Following two consecutive weeks of improvement, purchase activity fell 5 percent from the week ended March 23. Purchase business was down 28 percent from a year earlier.
The next-worst performing category was Federal Housing Administration loans, which was off 4 percent for the week. Inquiries for conventional loans slipped just 1 percent.
Also lower was new adjustable-rate mortgage business, which eased 2 percent and was off by more than a half from the week ended April 1, 2011. ARM share was off slightly from a week earlier to 4.3 percent.
But refinance inquiries held their own, with no change from seven days prior. Refinances were up more than half from this week in 2011. Total refinance share was lifted to 62 percent from 61 percent and was just 42 percent a year ago. This week’s share reflected a rate-term share of 49 percent and a cashout share of 13 percent.
The best-performing category in the latest survey was jumbo business, which was up 4 percent. Jumbo share rose to 8.2 percent from last week’s 7.7 percent share despite a slight increase the premium for a jumbo mortgage to 59 basis points from 58 BPS.
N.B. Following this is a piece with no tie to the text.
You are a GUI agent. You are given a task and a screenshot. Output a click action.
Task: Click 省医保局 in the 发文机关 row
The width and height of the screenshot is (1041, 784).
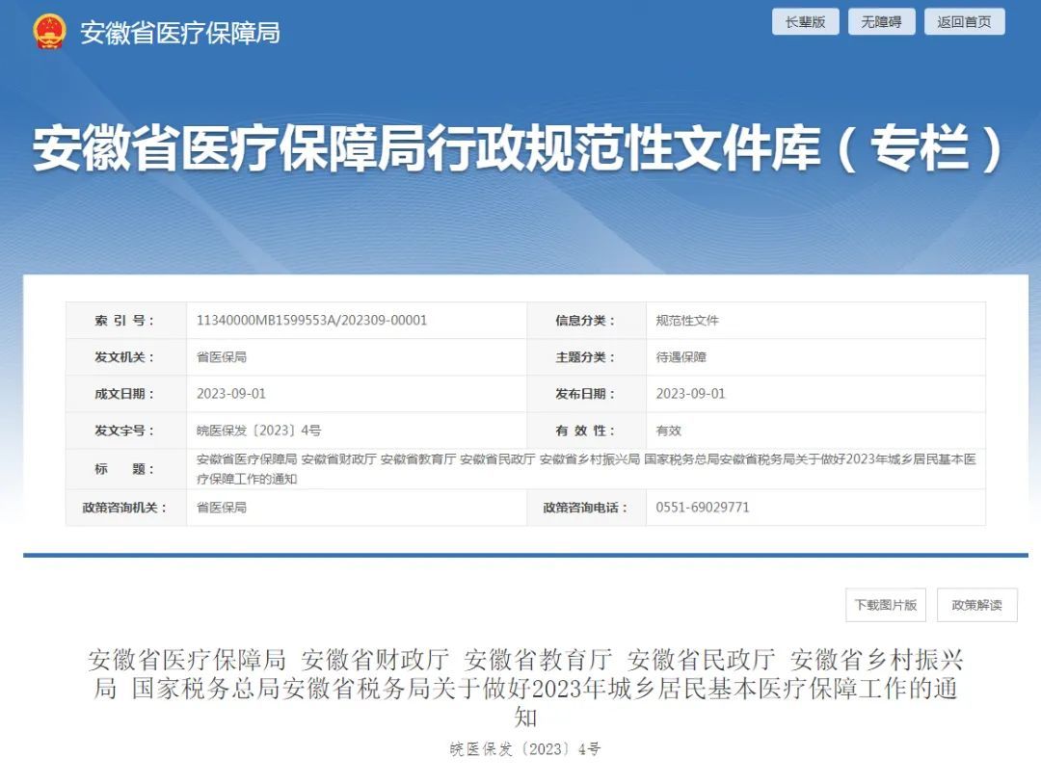pyautogui.click(x=222, y=357)
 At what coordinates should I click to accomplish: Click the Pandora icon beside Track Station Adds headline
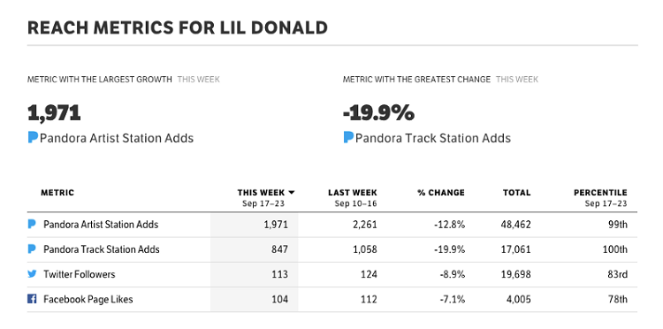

Borrowers inquiring about a conforming, fixed-rate, 30-year mortgage were quoted an average rate of 4.207 percent, retreating from 4.275 percent in the previous report. A year ago, the 30 year was 5.005 percent.
Inquiries for 15-year mortgages were priced 76 BPS better than 30-year inquiries versus the 78-basis-point spread last week and the same week last year.
An analysis of Treasury market activity by Mortgage Daily suggests that mortgage rates could be about the same in next week’s report. The yield on the 10-year Treasury note averaged 2.22 percent during the week the index was determined, while the 10-year yield closed at 2.23 percent today.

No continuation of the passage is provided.